[Start GIVEN TEXT]

Thursday, January 01, 2009

Scaling dynamic SQL

The story

I was working for one of the Russian biggest telcos back then and marketing guys came out with their next idea. One of the most frequent things your customers do is checking their balances. The idea was to attach an advertising to each balance response. However, usually you don't really want to attach some static message that you show to everyone because it is not the way your customers care about it. Think of Google, which became so popular because it prioritizes information by relevance. Doing something useless to your customers not only annoys them but wastes your bandwidth as well.

What you have to do is targeted adverts. What that means is that you may substantially increase the value by figuring out what your customers would like to see based on a data about them which you have in your billing system. And you know literally hundreds of things about any single customer. Starting from age, martial status, birthday, active services and ending up with approximate location based on triangulation data. Think of Google's sponsored links.

The system

Upon receiving a balance request, the system had to find out various stuff about requester and then figure out what to show based on the rules from a marketing department. Rules had to offer virtually unlimited flexibility and the system itself had to be flexible to introduce and remove targeting conditions on the fly.

The implementation

What we had is a simple table with a PL/SQL predicates, like this:
SQL> create table p
2 (
3 p_id number primary key,
4 p varchar2(4000)

[End GIVEN TEXT]

> CHALLENGE: Resume the post on scaling dynamic SQL from its last line, carrying on from the point where it stops.

[Start GIVEN INFORMATION]

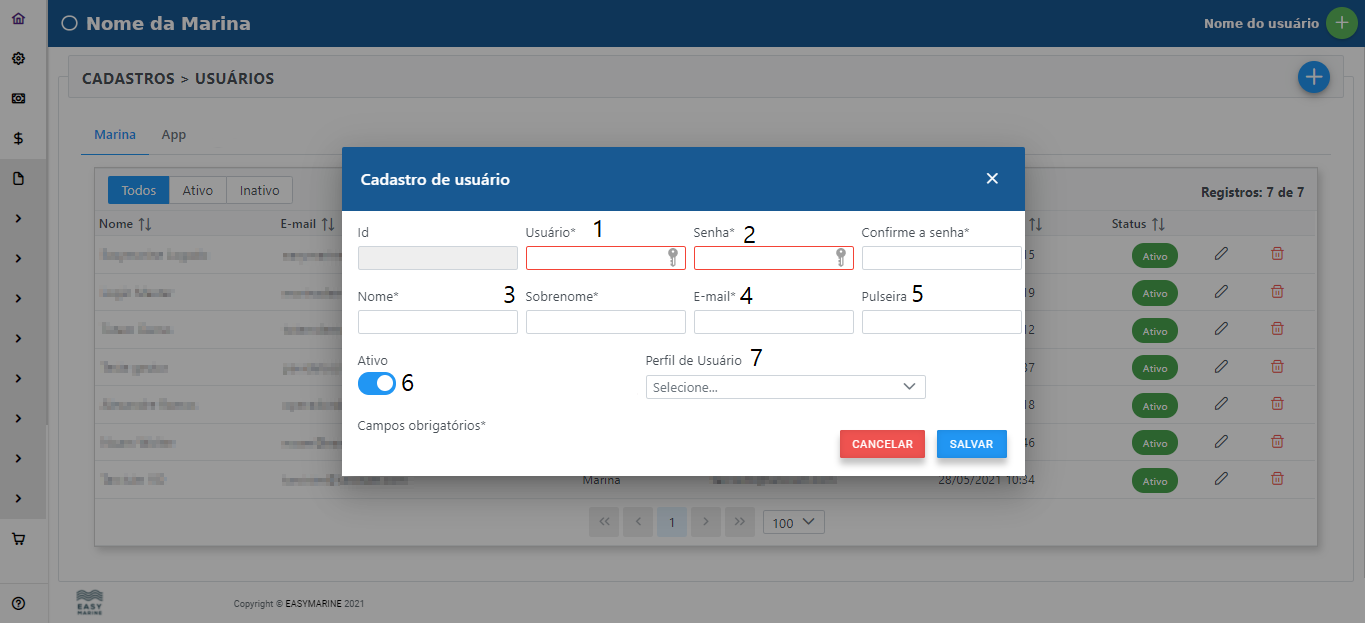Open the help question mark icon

[End GIVEN INFORMATION]
[Start GIVEN INFORMATION]

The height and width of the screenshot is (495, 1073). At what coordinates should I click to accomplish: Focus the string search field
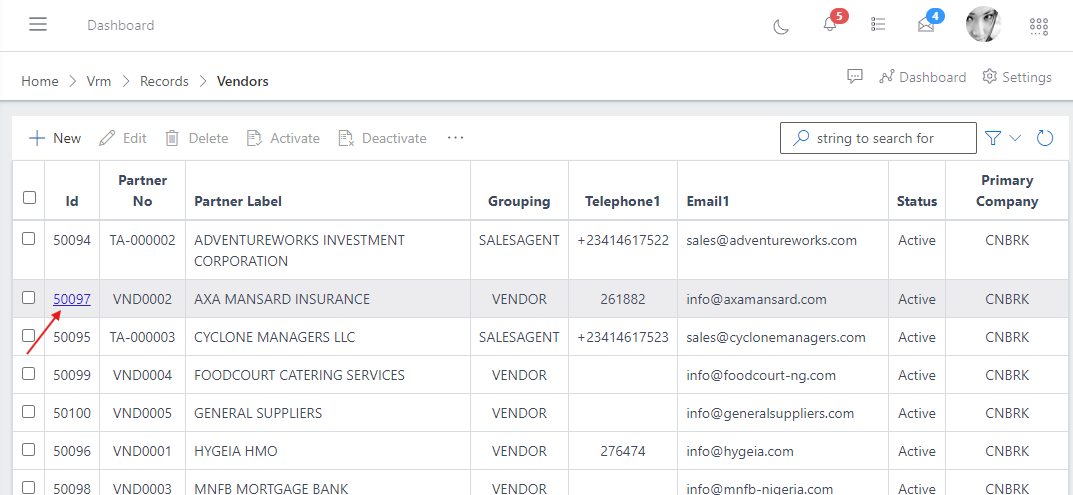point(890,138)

[End GIVEN INFORMATION]
[Start GIVEN INFORMATION]

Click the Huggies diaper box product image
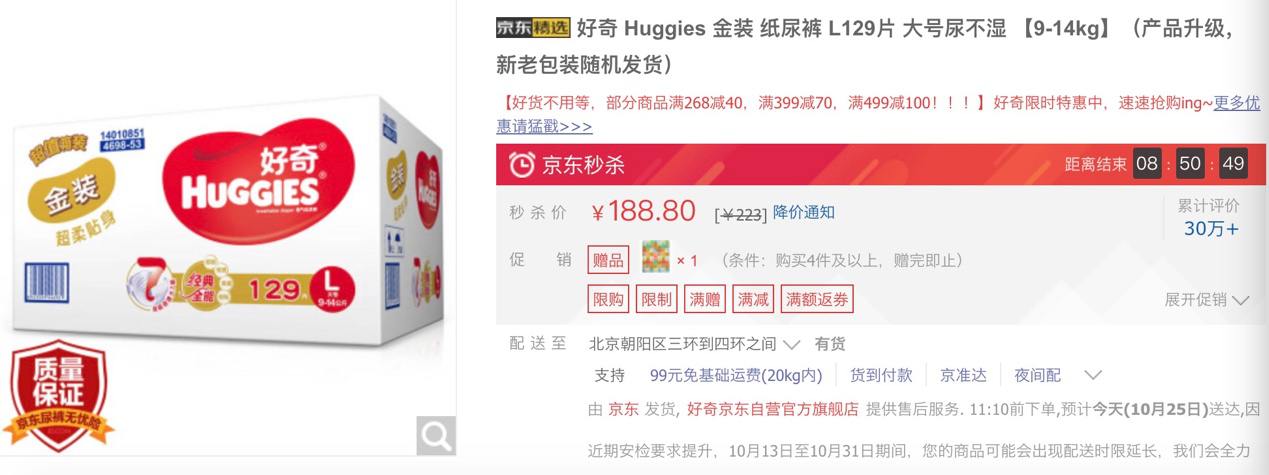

[End GIVEN INFORMATION]

> THE RESULT:
5 );

Table created

SQL> insert into p values (1, 'to_number(:age) between 16 and 18');

1 row inserted
SQL> insert into p values (2, 'to_date(:birthday, ''yyyymmdd'')=trunc(sysdate) or :balance > 1000');

1 row inserted
SQL> insert into p values (3, 'to_number(:balance) between 100 and 200 and :age > 18');

1 row inserted

SQL> commit;

Commit complete
Of course, in reality it was a bit more complex than that, allowing for prioritizing, schedules, etc. As you'd probably already guessed, upon receiving a balance request we were binding data about customer into the above predicates to figure out which one evaluates to true which in turn lead to relevant advert. Given that you may be getting around 5000 balance requests each second plus you have to multiply this by a number of predicates you have to check, you already talking about tens of thousands evaluations per second. In other words, you have to make the entire thing pretty darn efficient.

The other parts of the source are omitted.